→ TEXTO APRESENTADO
+--

Título: Crise no Japão tira racionalidade do capital
Autor: Campos, Eduardo
Fonte: Valor Econômico, 17/03/2011, Finanças, p. C2
Investidores rápidos no gatilho comandam os mercados locais e externos conforme cresce a preocupação com a crise nuclear enfrentada pelo Japão.
O pregão da quarta-feira foi exemplo claro disso. O tom negativo se aprofundava a cada notícia envolvendo os reatores da usina de Fukushima.
Pela manhã, a correria nas mesas de operação foi patrocinada pelo Comissário de Energia da União Europeia, Guenther Oettinger, que disse que "nas próximas horas poderiam ocorrer eventos catastróficos".
Conforme a notícia piscou nos monitores dos investidores, as ordens de venda se acentuaram nas bolsas e as ordens de compra de dólar subiram nos mercados de câmbio.
Já à tarde movimento igual a esse foi estimulado pela recomendação do governo americano para seus cidadãos se afastarem ainda mais da usina nuclear de Fukushima. O raio foi ampliado de 50 km para 80 km.
Foi à tarde que o Dow Jones marcou as mínimas do dia e, por aqui, o dólar comercial registrou as máximas. Após cada evento desses, o mercado "voltava à normalidade".
Um sintoma desse "bate e assopra" foi o VIX, índice de volatilidade visto como termômetro do medo do mercado, que chegou a disparar mais de 28% no dia, antes de fechar com alta de 20,9%, aos 29,4 pontos, maior patamar desde julho do ano passado.
Esse mercado rápido é indicação clara de que ninguém sabe quais serão os efeitos secundários de toda essa catástrofe que colocou a terceira maior economia no mundo próxima do colapso. A sequência de eventos ocorridos no Japão provoca um grau de incerteza que coloca à prova toda a "racionalidade" do capital.
Os agentes não conseguem enxergar os próximos dias, mas mantêm a percepção de que em horizontes mais dilatados há possibilidade de melhora, já que a economia japonesa terá de ser reconstruída.
O ponto é que até esse "otimismo de longo prazo" passa a esbarrar na crise nuclear, pois, dependendo do desfecho dos vazamentos e áreas contaminadas, parte do território ficaria inabitável.
Um desdobramento que toma corpo é o questionamento da matriz energética nuclear. São crescentes as notícias de que países vão adiar a construção de novas usinas e rever as unidades já em funcionamento.
Uma onda contra energia nuclear somaria ainda mais incerteza à economia mundial, pois essa matriz é vital para alguns países e não há "bem substituto" disponível no curto prazo.
Voltando o foco ao mercado doméstico, a parcial sobre o fluxo cambial voltou a surpreender os investidores.
No acumulado de março até o dia 11, ou sete dias úteis, o saldo estava positivo em US$ 7,429 bilhões. Montante superior a todo o saldo de fevereiro, de US$ 7,419 bilhões. Apenas na semana passada, que teve dois dias e meio de atividade, a sobra de dólares foi de US$ 6 bilhões.

+--

→ DADOS FORNECIDOS
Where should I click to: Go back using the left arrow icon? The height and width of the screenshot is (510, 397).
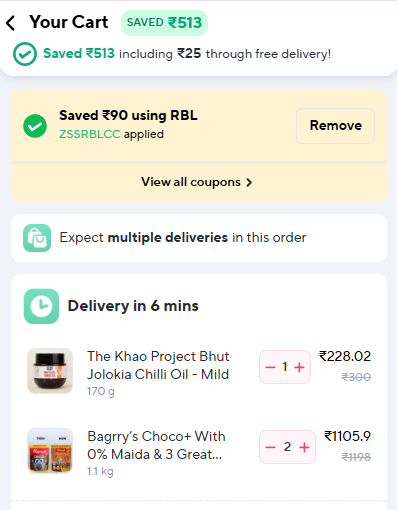10,23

+--

Qual trecho da matéria sobre a crise no Japão começa nas palavras "O ponto é que" e termina depois de "no curto prazo."? Cite-o sem alterações.

→ RESPOSTA
O ponto é que até esse "otimismo de longo prazo" passa a esbarrar na crise nuclear, pois, dependendo do desfecho dos vazamentos e áreas contaminadas, parte do território ficaria inabitável.
Um desdobramento que toma corpo é o questionamento da matriz energética nuclear. São crescentes as notícias de que países vão adiar a construção de novas usinas e rever as unidades já em funcionamento.
Uma onda contra energia nuclear somaria ainda mais incerteza à economia mundial, pois essa matriz é vital para alguns países e não há "bem substituto" disponível no curto prazo.